The land area of this arrondissement is 16.324 km2, two-thirds of which consists of the Bois de Vincennes park. Excluding the Bois de Vincennes, its land area is 6.377 km2.

The arrondissement consists of four quarters:
- Quartier Bel-Air (45)
- Quartier Picpus (46)
- Quartier Bercy (47)
- Quartier Quinze-Vingts (48)

==Demographics==
The peak of population of Paris's 12th arrondissement occurred in 1962 and was followed by three decades of decline. More recently, however, the population has begun to grow again, especially since the urban renewal projects of the 1990s. However, after 2012 the population showed a slight decline.

===Immigration===

Place of birth of residents of the 12th arrondissement in 1999
Born in metropolitan France: Born outside metropolitan France
81.2%: 18.8%
Born in overseas France: Born in foreign countries with French citizenship at birth^{1}; EU-15 immigrants^{2}; Non-EU-15 immigrants
1.2%: 4.1%; 3.2%; 10.3%
^{1} This group is made up largely of former French settlers, such as pieds-noirs in Northwest Africa, followed by former colonial citizens who had French citizenship at birth (such as was often the case for the native elite in French colonies), as well as to a lesser extent foreign-born children of French expatriates.

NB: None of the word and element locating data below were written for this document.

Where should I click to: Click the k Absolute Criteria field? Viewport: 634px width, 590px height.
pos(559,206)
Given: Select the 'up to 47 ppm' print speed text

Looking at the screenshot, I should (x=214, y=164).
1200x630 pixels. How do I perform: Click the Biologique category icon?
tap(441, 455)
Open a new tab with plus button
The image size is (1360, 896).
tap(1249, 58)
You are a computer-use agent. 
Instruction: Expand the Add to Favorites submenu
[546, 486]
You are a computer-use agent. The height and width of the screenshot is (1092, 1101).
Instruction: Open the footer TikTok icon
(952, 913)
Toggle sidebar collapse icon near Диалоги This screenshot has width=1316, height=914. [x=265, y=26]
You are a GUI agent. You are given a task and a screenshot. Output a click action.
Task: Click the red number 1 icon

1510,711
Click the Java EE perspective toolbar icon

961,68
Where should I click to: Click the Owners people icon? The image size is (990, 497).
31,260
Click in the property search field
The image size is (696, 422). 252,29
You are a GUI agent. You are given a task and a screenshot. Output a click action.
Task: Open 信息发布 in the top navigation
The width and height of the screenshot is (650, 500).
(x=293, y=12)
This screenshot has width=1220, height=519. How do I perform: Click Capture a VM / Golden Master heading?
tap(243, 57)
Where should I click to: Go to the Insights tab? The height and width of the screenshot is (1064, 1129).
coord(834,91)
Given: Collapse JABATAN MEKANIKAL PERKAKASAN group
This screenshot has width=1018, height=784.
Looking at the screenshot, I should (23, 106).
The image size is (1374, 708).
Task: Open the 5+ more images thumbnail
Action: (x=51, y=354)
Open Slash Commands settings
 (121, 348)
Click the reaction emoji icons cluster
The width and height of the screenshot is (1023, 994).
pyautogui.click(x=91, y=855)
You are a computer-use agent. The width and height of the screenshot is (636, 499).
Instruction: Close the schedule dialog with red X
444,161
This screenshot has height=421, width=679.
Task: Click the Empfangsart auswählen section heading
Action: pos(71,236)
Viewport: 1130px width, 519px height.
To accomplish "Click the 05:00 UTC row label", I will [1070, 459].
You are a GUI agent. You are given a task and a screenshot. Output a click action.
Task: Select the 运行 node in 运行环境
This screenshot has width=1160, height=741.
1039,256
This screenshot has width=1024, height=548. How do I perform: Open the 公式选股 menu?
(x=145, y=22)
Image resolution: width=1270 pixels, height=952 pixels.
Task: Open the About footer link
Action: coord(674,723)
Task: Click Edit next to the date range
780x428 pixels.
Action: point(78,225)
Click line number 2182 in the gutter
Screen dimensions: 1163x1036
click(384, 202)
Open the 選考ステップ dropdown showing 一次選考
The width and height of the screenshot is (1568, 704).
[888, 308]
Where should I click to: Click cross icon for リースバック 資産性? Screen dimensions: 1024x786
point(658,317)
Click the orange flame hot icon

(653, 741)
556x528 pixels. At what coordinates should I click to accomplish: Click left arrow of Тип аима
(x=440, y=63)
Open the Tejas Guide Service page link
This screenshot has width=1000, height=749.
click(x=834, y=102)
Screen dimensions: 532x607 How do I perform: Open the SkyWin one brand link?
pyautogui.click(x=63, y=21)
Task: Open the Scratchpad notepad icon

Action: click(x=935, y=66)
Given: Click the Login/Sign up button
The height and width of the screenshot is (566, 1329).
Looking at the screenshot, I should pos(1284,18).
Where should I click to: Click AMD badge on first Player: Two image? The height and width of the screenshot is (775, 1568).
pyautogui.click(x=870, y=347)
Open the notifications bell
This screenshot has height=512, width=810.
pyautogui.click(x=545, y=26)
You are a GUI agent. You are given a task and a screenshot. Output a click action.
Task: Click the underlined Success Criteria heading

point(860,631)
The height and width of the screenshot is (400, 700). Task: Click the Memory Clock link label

A foreign country is understood as a country not part of France in 1999, so a person born for example in 1950 in Algeria, when Algeria was an integral part of France, is nonetheless listed as a person born in a foreign country in French statistics. ^{2} An immigrant is a person born in a foreign country not having French citizenship at birth. An immigrant may have acquired French citizenship since moving to France, but is still considered an immigrant in French statistics. On the other hand, persons born in France with foreign citizenship (the children of immigrants) are not listed as immigrants.